Par Antoine de Lacoste.
Il y a en ce moment une guerre du gaz autour de Chypre. Les gisements considérables récemment découverts ont aiguisé les appétits. La République de Chypre a signé d’importants contrats avec l’américain Exxon Mobil, l’italien ENI et le français Total. Mais la Turquie occupe toujours un bon tiers de l’île et n’entend pas passer à côté de cette manne. Elle fait donc des forages de son côté et multiplie parallèlement les opérations d’intimidation.
Ainsi, des navires de guerre et des navires de forages turcs opèrent actuellement dans les eaux territoriales de Chypre provoquant le mécontentement des Européens. Ces derniers ont, incroyable audace, décidé des mesures de rétorsion. Rassurez-vous elles ne vont pas bien loin : il s’agit juste de bloquer l’augmentation prévue en 2020 de l’aide de préadhésion à l’union européenne, soit 146 millions d’euros. L’aide est donc maintenue pour plusieurs milliards…
Cet épisode géopolitique distrayant est l’occasion de se pencher sur ce dossier opaque, voire occulte, des aides européennes à la Turquie instaurées pour l’aider à préparer sa future adhésion, que plus personne n’envisage d’ailleurs. Ubu est toujours roi, et avec nos impôts !
Ces aides sont regroupées sous le nom d’IAP, Instrument d’Aide de Préadhésion.
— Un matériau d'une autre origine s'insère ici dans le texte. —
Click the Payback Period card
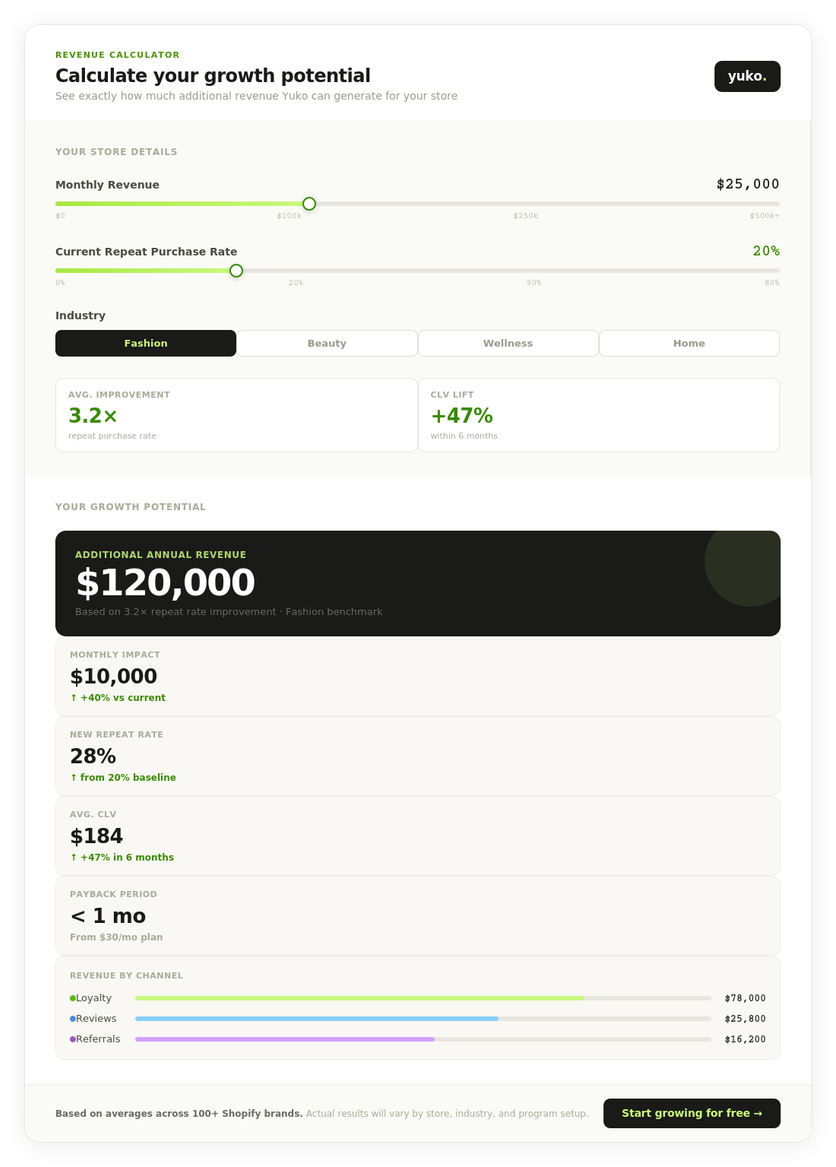836x1167 pixels. 417,915
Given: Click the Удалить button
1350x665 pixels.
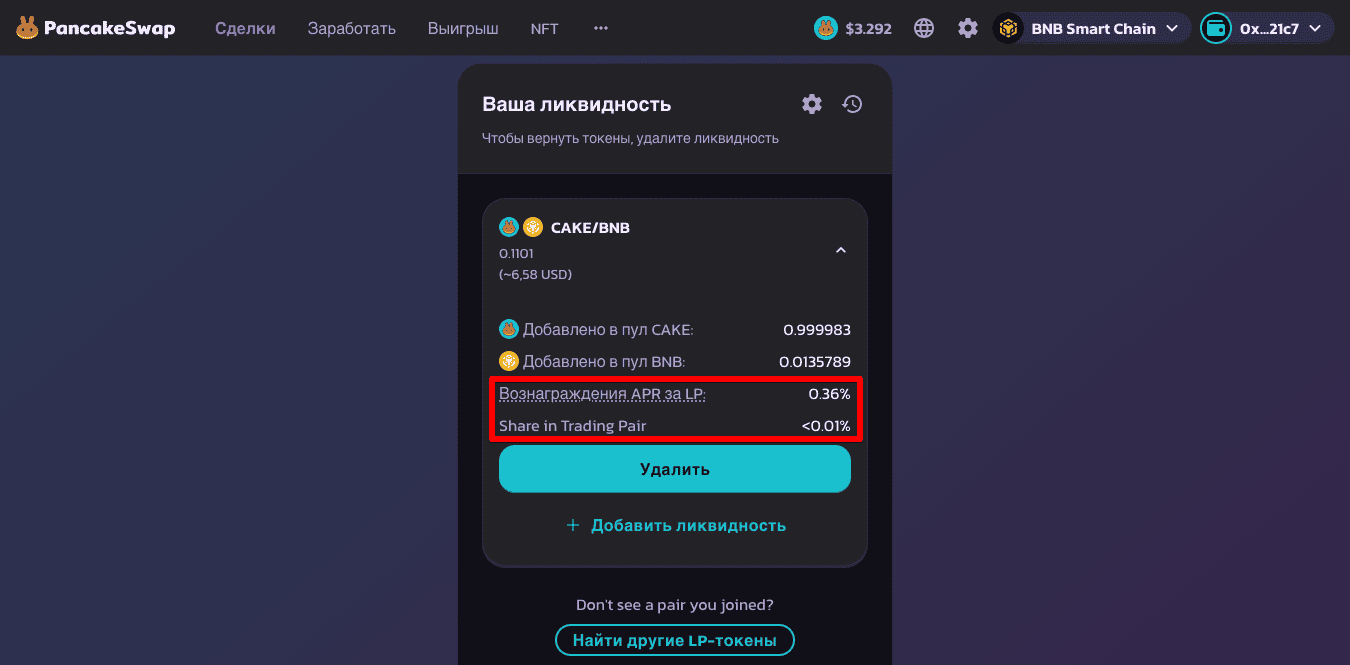Looking at the screenshot, I should pos(675,469).
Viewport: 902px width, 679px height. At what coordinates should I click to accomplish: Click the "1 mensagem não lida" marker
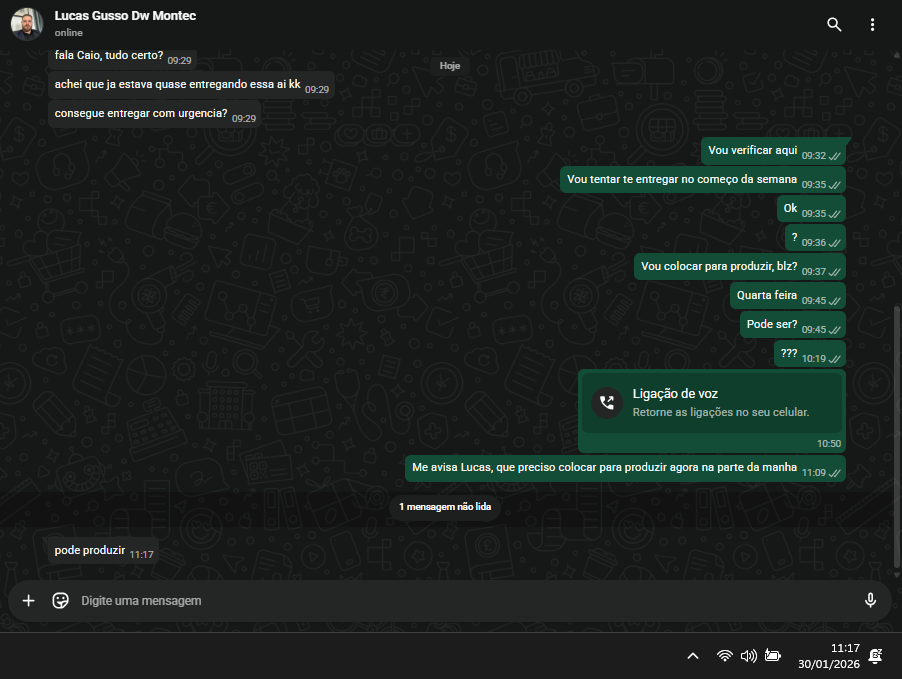click(445, 507)
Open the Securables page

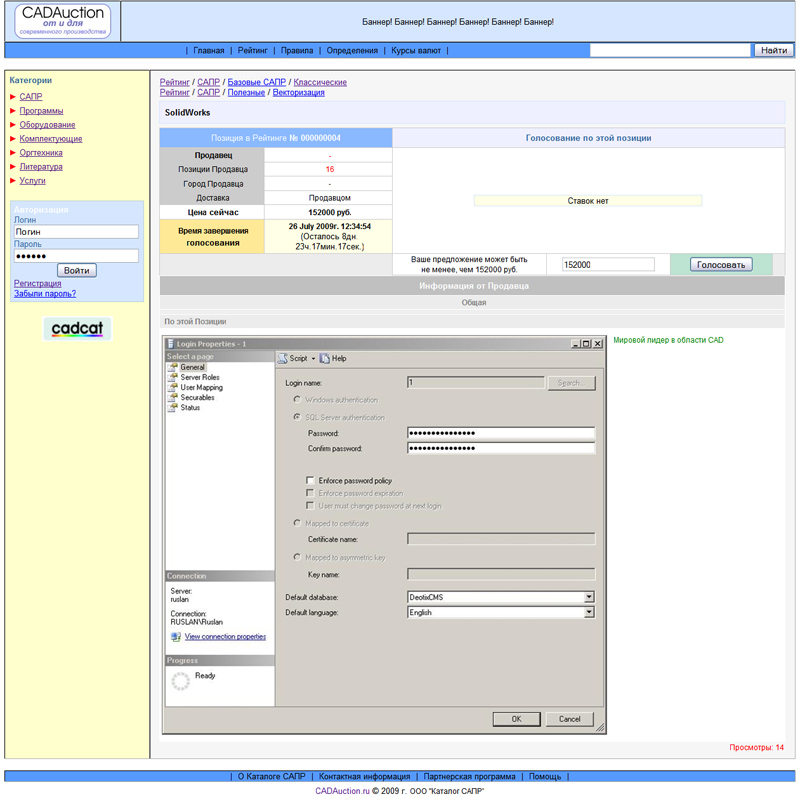tap(197, 398)
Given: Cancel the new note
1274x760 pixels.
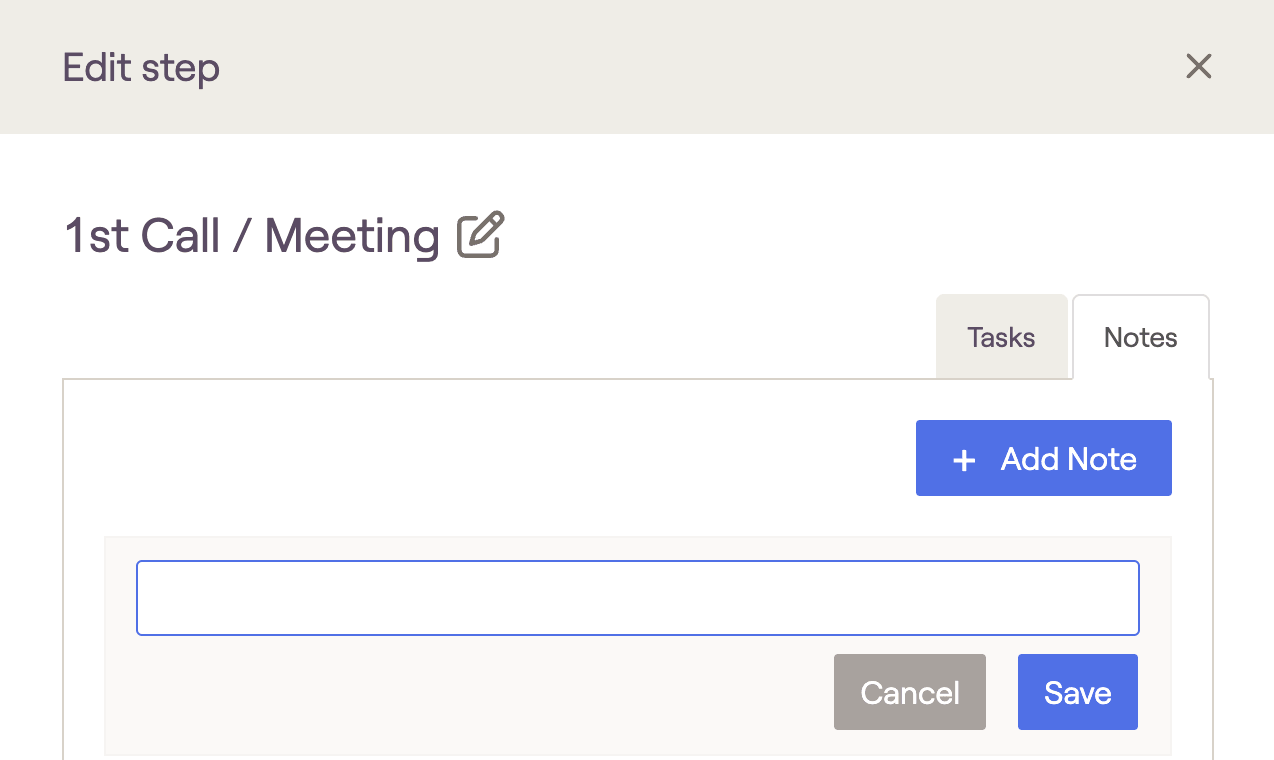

Actuellement c’est IAP II qui est en cours depuis 2014 et s’achèvera en 2020. Ensuite IAP III se mettra en place de 2021 à 2027. La Commission européenne s’est prononcée en ce sens lors d’une conférence de presse le 19 mars 2019 : « L’Union européenne continuera à apporter une assistance en vue d’aider des partenaires à se préparer à leur future adhésion à l’Union européenne. » Ces partenaires sont l’Albanie, la Macédoine, la Serbie, le Monténégro et la Turquie.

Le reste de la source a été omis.